Today, the national question is no longer one about political liberty, but economic freedom, writes ELAINE BYRNE.
‘IN THE political and national dictionary of Ireland the word ‘impossible’ does not occur because if it did occur, this nation would never have been free.”
If you do one thing today, read taoiseach John A Costello’s November 24th, 1948 Dáil speech on the Republic of Ireland Bill, available online from the Oireachtas archives. The Act came into force on Easter Monday, 60 years ago this month. Ireland was formally declared a Republic and left the British Commonwealth.
Sunday was my Republic of Ireland day.
I read through the lengthy Dáil debates. Then listened to John Bowman’s excellent Sunday morning RTÉ Radio One programme, which reproduced roaring archival recordings of Costello standing on an all-party platform to loud applause in O’Connell Street commemorating the Act.
I spoke to Costello’s son, Declan Costello, and to former taoiseach, Liam Cosgrave, the last surviving member of the 1948-1951 inter-party government and the then parliamentary secretary to Costello.
Historians have focused on the motivations for Costello’s Ottawa press conference where he announced his government’s intention to repeal the 1936 External Relations Act and declare Ireland a Republic.
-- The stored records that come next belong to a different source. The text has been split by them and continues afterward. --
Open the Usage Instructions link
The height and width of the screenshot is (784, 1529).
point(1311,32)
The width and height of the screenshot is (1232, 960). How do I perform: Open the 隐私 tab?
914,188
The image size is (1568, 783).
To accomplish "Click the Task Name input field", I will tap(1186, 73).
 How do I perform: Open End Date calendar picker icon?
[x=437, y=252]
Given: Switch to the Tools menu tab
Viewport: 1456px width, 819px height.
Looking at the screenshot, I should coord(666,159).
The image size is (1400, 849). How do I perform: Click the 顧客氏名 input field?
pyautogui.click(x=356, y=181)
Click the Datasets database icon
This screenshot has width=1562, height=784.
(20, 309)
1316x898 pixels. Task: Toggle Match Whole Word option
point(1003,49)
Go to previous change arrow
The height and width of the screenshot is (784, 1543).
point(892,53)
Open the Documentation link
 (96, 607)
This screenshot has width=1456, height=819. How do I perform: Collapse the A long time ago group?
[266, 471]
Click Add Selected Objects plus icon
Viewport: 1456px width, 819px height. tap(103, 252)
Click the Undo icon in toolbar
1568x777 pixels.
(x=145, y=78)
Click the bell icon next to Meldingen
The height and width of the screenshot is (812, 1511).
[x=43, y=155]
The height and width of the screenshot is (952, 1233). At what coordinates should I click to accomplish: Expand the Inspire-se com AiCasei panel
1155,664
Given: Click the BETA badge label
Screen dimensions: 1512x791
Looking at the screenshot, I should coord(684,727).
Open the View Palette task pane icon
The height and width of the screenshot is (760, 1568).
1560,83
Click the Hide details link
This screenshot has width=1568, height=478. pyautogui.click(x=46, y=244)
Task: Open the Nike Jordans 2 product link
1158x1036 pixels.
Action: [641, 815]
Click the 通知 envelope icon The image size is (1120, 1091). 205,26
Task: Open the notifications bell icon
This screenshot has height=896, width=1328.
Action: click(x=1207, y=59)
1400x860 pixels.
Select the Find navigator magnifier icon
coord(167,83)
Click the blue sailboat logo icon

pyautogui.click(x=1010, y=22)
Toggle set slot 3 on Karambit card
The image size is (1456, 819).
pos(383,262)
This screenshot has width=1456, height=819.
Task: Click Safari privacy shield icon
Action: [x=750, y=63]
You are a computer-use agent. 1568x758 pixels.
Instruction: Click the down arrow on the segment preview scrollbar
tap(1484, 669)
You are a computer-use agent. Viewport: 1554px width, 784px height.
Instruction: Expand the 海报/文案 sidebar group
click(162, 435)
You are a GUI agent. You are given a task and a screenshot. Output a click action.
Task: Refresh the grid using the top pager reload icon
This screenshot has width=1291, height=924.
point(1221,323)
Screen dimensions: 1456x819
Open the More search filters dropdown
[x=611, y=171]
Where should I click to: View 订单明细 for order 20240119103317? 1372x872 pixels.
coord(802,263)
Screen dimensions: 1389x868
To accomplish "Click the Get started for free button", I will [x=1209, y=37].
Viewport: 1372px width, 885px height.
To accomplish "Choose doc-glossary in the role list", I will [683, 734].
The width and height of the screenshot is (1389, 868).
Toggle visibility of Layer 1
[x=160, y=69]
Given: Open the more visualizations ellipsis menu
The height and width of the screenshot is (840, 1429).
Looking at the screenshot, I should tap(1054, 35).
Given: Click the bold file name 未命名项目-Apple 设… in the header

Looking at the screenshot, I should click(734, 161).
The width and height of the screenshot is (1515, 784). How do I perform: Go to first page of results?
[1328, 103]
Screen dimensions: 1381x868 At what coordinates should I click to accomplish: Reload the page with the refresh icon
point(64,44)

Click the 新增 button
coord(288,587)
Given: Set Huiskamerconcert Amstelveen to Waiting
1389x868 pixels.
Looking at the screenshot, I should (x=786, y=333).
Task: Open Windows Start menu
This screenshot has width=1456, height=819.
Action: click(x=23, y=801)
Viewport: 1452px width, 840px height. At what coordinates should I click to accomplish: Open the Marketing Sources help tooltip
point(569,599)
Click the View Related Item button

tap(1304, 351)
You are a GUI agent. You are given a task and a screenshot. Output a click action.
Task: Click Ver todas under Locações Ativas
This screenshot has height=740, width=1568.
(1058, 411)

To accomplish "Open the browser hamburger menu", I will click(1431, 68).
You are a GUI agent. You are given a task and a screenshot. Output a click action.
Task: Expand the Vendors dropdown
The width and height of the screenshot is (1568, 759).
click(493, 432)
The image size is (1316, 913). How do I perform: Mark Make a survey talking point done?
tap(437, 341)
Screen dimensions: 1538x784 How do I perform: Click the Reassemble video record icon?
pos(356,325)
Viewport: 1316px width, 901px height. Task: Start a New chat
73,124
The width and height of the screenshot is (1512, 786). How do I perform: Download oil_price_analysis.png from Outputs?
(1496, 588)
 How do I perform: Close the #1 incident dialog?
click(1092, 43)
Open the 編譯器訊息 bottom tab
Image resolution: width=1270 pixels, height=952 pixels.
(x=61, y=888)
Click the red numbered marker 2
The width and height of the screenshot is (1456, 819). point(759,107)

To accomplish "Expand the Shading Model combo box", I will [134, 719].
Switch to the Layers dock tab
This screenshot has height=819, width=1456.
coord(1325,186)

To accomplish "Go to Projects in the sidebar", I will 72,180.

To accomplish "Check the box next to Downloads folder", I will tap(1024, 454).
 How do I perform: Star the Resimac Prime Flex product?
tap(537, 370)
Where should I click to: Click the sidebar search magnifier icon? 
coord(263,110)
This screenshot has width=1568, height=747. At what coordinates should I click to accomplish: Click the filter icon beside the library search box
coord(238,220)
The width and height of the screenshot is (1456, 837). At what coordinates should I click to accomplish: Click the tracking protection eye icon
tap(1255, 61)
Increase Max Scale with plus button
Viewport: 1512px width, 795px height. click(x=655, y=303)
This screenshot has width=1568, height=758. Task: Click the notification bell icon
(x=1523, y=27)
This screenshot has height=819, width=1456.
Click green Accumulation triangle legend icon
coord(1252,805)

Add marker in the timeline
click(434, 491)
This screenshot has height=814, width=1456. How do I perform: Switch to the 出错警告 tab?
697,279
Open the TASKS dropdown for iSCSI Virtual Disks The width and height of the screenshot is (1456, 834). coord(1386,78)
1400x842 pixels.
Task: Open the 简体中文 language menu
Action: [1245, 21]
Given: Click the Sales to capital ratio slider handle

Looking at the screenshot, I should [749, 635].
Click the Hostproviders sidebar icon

A leak to a Sunday newspaper and offence taken by Canadian protocol during the Governor General’s dinner in the taoiseach’s honour, are conventionally thought to have encouraged a rash response by Costello.
In his detailed, day-by-day account of the decision-making process which culminated in Ireland’s affirmation as a Republic, Costello’s private secretary, who accompanied him on his State visit to Canada, completely disregards this version of events.
Patrick Lynch would write that Costello “never acted on impulse”. The detail in Lynch’s testimony is such that he notes the number of journalists at the press conference (35) and the day’s temperature (95 degrees).
For Costello, the Republic of Ireland Act would end the “constitutional purgatory” surrounding Ireland’s ambiguous status that the External Relations Act had wrought and was happy that it would end the “perilous pirouetting on constitutional pin-points”.
Costello was adamant that the Act was not born from a “mood of flamboyant patriotism or aggressive nationalism, nor in a spirit of irresponsible isolationism”.
But most significantly, he saw the Act as “not merely the logical outcome but the inevitable result” of a peaceful political process which included the Removal of the Oath Act, the enactment of the 1937 Constitution, the handing back of the ports and the recognition of Ireland’s neutrality during the second World War.
This is possibly the most important and overlooked aspect of Costello’s decision to proclaim a Republic – the extraordinary political maturity in which it was conceived.
Costello paid public tribute to Fianna Fáil’s constitutional initiatives to end the “bitterness that divided the peoples of these two islands for centuries”.
Éamon de Valera exhibited considerable leadership which rose above partisan politics and advocated a debate that sought to advance the national interest. The debate, for the most part, did not become hostage to civil war rhetoric and the Bill was passed unanimously by both Dáil and Senate.
Costello and de Valera were united in the hope that the passage of the Act would “mean that there will never again be a going back, that never again will lives be lost, and lost in vain”. Both men agreed that the resolution of these constitutional arguments would redirect attention to the “solution of our economic, financial and social problems”.
De Valera concluded his Dáil response by quoting the 12th century Persian poet Omar Khayyam:
The moving finger writes and having writ
Moves on; nor all man’s eloquence nor wit
Shall lure it back to cancel half a line of it.
The focus on how the Act was conceived has possibly distracted from the positive achievements of bipartisan politics from 60 years ago.
Costello not only looked at the national picture, but to Ireland’s place in the world. He spoke of Ireland as a small island which was a big nation of “40 million people of Irish blood scattered throughout the world.” This “spiritual empire beyond the seas” would exert exceptional influence in international affairs “as a country that has no axe to grind, in bringing peoples and nations together.”
Today, the national question is no longer one about political liberty, but economic freedom. Ireland now occupies a different place in the world than that envisaged by Costello or de Valera. Writing in the New York Times on Sunday, the recent winner of the Nobel Prize for economics, Paul Krugman, wrote that worst-case outlook for the world economy was that “America could turn Irish”.
All the more reason for the Government to agree to Green Party proposals for a bipartisan approach on the financial crisis.
But do Brian Cowen and Enda Kenny profess the same measure of political maturity on national questions that distinguished Costello and de Valera?
Maybe the answer lies in Kenny’s partisan opinion piece on these pages last Saturday which condemned Fianna Fáil’s partisan decision not to commemorate the 60th anniversary of the Republic of Ireland Act.
This Act, Costello believed, would serve as a “symbol around which our people can rally . . . That symbol is the ideal of the Republic”.
Where now lies the Republic? Why has “impossible” been reintroduced into her dictionary?